Information shown
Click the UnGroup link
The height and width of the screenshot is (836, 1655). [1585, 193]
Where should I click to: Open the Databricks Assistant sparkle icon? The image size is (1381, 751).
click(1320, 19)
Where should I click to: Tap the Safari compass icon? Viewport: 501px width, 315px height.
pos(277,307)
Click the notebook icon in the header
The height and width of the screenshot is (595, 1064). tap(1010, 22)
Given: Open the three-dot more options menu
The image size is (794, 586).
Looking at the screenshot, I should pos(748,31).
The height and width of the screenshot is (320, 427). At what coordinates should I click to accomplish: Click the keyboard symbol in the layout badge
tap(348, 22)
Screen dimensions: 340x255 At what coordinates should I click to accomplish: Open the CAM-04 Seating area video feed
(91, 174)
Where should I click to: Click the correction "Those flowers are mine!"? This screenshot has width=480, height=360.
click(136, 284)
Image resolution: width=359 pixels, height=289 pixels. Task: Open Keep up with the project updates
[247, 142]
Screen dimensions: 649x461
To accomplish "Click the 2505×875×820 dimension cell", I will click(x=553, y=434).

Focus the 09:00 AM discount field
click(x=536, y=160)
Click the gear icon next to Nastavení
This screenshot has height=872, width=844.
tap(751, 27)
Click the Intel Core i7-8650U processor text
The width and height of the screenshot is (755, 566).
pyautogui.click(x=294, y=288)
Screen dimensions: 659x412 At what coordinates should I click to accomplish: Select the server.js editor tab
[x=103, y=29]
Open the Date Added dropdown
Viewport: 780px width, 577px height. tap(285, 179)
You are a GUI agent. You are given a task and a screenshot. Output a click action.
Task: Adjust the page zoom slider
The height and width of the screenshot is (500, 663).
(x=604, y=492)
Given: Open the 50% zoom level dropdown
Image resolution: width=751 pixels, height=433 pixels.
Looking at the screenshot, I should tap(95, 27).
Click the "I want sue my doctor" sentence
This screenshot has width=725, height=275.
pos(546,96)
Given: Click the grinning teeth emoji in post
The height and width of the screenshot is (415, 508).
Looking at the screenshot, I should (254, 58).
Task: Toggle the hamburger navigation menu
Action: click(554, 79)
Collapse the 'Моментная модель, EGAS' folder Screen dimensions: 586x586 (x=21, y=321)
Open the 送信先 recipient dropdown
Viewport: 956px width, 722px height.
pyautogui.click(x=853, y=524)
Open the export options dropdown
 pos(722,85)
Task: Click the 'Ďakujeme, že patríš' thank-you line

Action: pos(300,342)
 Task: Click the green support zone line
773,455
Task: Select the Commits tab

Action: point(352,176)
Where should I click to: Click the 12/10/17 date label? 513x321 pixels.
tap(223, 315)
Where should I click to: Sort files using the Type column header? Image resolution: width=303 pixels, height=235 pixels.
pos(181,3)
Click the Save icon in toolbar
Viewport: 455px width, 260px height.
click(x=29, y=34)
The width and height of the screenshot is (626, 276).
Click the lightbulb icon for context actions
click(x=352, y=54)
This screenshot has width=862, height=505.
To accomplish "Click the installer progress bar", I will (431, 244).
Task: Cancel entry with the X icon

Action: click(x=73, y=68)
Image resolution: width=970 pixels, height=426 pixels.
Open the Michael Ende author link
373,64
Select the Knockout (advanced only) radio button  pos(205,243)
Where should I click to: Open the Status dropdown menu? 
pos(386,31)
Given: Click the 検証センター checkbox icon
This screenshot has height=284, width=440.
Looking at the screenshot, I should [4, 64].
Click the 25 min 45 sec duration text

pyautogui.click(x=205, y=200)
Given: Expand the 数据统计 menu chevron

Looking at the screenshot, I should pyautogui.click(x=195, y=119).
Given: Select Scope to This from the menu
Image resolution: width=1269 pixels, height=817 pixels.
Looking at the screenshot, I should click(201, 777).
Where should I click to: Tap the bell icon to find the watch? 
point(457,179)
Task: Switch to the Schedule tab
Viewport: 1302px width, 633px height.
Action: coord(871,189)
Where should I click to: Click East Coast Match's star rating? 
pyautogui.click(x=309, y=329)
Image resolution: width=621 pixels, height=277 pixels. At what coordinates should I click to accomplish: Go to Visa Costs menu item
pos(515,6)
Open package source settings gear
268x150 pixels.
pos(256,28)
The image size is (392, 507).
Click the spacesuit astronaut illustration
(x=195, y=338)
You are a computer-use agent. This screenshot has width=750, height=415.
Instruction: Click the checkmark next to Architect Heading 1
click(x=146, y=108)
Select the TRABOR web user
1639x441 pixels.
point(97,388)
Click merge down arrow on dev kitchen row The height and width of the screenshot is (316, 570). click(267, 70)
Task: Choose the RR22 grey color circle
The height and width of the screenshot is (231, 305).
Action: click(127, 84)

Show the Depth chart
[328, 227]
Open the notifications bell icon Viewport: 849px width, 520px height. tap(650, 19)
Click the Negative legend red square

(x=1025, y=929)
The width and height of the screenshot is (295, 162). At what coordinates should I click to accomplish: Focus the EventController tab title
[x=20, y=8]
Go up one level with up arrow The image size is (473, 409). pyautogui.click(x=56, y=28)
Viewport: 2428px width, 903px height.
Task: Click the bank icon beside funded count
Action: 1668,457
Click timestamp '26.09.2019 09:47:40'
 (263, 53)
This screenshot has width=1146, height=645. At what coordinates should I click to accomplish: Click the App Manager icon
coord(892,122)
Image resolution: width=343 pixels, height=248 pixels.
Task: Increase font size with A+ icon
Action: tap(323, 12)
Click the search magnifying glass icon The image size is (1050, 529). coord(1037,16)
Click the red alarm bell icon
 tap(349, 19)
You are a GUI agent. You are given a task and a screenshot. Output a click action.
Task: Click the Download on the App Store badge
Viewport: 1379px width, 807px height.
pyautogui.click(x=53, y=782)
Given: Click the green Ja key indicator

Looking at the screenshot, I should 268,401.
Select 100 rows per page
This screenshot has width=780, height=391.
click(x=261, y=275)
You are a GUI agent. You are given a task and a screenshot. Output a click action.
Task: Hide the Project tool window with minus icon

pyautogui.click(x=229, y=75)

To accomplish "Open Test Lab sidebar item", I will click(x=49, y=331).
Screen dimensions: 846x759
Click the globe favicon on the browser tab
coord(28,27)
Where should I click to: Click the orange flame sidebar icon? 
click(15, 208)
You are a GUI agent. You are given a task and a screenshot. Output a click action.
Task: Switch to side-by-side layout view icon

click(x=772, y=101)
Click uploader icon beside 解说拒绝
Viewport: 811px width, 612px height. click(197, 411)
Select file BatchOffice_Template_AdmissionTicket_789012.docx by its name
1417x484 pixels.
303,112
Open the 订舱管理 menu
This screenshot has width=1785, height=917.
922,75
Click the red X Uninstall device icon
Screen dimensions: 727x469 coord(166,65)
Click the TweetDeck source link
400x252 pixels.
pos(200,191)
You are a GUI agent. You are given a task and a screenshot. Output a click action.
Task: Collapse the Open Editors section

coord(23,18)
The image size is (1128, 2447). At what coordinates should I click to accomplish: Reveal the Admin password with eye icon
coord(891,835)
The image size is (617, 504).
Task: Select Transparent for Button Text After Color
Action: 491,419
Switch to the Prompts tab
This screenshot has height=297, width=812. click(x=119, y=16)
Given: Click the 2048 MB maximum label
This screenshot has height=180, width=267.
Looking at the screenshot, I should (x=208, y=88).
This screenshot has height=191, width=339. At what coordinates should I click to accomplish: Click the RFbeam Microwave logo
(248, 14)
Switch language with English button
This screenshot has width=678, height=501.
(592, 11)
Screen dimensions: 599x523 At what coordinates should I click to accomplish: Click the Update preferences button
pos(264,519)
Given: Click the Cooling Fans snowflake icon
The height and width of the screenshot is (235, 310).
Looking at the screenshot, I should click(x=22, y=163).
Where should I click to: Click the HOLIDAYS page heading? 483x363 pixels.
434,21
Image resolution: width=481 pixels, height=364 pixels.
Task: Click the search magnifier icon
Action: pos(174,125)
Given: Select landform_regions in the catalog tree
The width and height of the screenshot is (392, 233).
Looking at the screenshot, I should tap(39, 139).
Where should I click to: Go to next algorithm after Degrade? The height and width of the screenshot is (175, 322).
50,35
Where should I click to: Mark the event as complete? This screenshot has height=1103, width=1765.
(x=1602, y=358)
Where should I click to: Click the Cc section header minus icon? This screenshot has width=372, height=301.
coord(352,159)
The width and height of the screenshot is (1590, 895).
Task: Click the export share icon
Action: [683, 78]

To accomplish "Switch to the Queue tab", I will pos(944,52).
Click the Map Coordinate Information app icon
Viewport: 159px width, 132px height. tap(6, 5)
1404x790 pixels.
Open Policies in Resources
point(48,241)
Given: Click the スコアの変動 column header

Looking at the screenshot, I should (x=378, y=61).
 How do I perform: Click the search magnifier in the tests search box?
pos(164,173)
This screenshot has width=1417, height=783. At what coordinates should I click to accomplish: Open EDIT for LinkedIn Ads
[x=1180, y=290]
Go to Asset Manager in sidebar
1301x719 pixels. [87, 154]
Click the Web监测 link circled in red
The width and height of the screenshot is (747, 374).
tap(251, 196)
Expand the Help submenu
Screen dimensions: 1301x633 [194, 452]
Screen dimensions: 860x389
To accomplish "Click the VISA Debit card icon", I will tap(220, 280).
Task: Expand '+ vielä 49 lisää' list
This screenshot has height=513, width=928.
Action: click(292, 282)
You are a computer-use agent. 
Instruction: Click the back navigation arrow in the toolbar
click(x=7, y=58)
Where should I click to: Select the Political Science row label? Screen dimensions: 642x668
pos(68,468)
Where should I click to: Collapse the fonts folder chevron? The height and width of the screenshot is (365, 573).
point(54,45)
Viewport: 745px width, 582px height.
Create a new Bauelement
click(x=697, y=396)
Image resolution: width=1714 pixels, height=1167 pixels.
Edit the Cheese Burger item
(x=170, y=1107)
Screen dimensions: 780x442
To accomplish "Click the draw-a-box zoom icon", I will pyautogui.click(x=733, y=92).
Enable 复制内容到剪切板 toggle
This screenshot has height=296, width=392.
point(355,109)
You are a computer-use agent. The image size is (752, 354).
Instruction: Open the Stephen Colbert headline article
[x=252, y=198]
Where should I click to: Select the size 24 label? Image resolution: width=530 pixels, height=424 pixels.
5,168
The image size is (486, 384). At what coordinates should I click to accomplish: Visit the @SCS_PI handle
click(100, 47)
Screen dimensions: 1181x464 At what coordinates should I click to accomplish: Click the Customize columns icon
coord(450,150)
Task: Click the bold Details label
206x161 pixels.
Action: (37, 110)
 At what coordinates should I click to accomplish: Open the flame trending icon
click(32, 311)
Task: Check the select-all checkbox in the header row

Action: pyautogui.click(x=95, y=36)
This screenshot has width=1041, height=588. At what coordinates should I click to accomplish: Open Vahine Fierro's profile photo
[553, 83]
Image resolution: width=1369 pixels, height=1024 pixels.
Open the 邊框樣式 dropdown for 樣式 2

Problem
Write out the lines of the entries above, starting with the line that contains "Select the Knockout" and going on through the line that contains "(x=1025, y=929)", with both of those lines included.

Response to this exercise
Select the Knockout (advanced only) radio button  pos(205,243)
Where should I click to: Open the Status dropdown menu? 
pos(386,31)
Given: Click the 検証センター checkbox icon
This screenshot has height=284, width=440.
Looking at the screenshot, I should [4, 64].
Click the 25 min 45 sec duration text

pyautogui.click(x=205, y=200)
Given: Expand the 数据统计 menu chevron

Looking at the screenshot, I should pyautogui.click(x=195, y=119).
Given: Select Scope to This from the menu
Image resolution: width=1269 pixels, height=817 pixels.
Looking at the screenshot, I should click(201, 777).
Where should I click to: Tap the bell icon to find the watch? 
point(457,179)
Task: Switch to the Schedule tab
Viewport: 1302px width, 633px height.
Action: coord(871,189)
Where should I click to: Click East Coast Match's star rating? 
pyautogui.click(x=309, y=329)
Image resolution: width=621 pixels, height=277 pixels. At what coordinates should I click to accomplish: Go to Visa Costs menu item
pos(515,6)
Open package source settings gear
268x150 pixels.
pos(256,28)
The image size is (392, 507).
Click the spacesuit astronaut illustration
(x=195, y=338)
You are a computer-use agent. This screenshot has width=750, height=415.
Instruction: Click the checkmark next to Architect Heading 1
click(x=146, y=108)
Select the TRABOR web user
1639x441 pixels.
point(97,388)
Click merge down arrow on dev kitchen row The height and width of the screenshot is (316, 570). click(267, 70)
Task: Choose the RR22 grey color circle
The height and width of the screenshot is (231, 305).
Action: click(127, 84)

Show the Depth chart
[328, 227]
Open the notifications bell icon Viewport: 849px width, 520px height. tap(650, 19)
Click the Negative legend red square

(x=1025, y=929)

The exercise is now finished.